Experimental procedure

Materials

In the present study, multilayer cladding of commercially available Stellite 6 and Inconel 718 alloys were performed on SS316 substrate (size: 120 mm × 65 mm× 8 mm) covering a clad area of 100 × 55 mm.² Both ST6 and IN718 powders are having a particle size range: 30 µm to 100 µm in dia. Table 1 summarizes the elemental composition of clad powders obtained through X-ray fluorescence (XRF) analysis (SHIMADZU EDX-7000) and the substrate through atomic emission spectroscopy (AES). Prior to cladding, samples were cleaned with acetone for oil and dust particles removal to avoid non-uniform absorption of laser energy.

Table 1.

Elemental composition (Wt%).

Elements	Co	Cr	Ni	Fe	C	W	Mn	Mo	Si	Nb	Others
Stellite 6	62.97	29.34	1.41	1.59	1.2*	3.93	1.0*	0.32	0.76	–	≤1.0
Inconel 718	1.0*	17.85	53.28	18.12	0.08*	–	0.35*	3.04	0.89	5.41	≤1.0
SS316	–	16.72	10.18	67.92	0.024	–	1.46	2.09	0.49	–	≤1.0

Elements not detected in analysis and mentioned as a standard range.

━━━━━━━━

- Problems to solve
- 1) In the experimental procedure text, what particle size range do the Stellite 6 and Inconel 718 powders have?
- 2) Please continue the experimental procedure text on multilayer cladding from the point where it stops.

- Dataset content
━━━━━━━━

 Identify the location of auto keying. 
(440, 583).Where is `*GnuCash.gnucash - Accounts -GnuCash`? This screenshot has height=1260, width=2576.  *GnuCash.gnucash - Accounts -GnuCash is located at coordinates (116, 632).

━━━━━━━━

- Results of the exercise
- 1) 30 µm to 100 µm in diameter.

- 2)
Setup

The experimental setup consists of a fiber-coupled diode laser cladding system (Laserline LDF 4000-100) having 4 kW maximum discharge power with spot dia. of 5.5 mm. A gravimetric powder feeder (UNICOAT, USA) was used for powder feeding with Ar as carrier and shielding gas to avoid contamination and oxide formation in the melt region.

Process parameters

Initial trials were performed with single track deposition of both the alloys that gave optimum process parameters. A total of 18 samples (9 for each alloy) were prepared at different parameters, listed in Table 2, keeping other parameters constant. Each sample consists of two layers of cladding with sixteen unidirectional longitudinal tracks in each layer and having a 30 s dwell time between layers. Additionally, the combined effect of laser power and scan speed was studied using Linear Heat Input (LHI) metric as defined by equation 1:

LHI (\frac{J}{mm}) = \frac{Power (J / s)}{Scanning Speed (mm / s)}

(1)

Table 2.

Process parameters.

Sample No.		Laserpower (W)	Scanning speed(mm/s)	Powder feedrate (g/min)	LHI (J/mm)
Stellite 6	Inconel 718	Laserpower (W)	Scanning speed(mm/s)	Powder feedrate (g/min)	LHI (J/mm)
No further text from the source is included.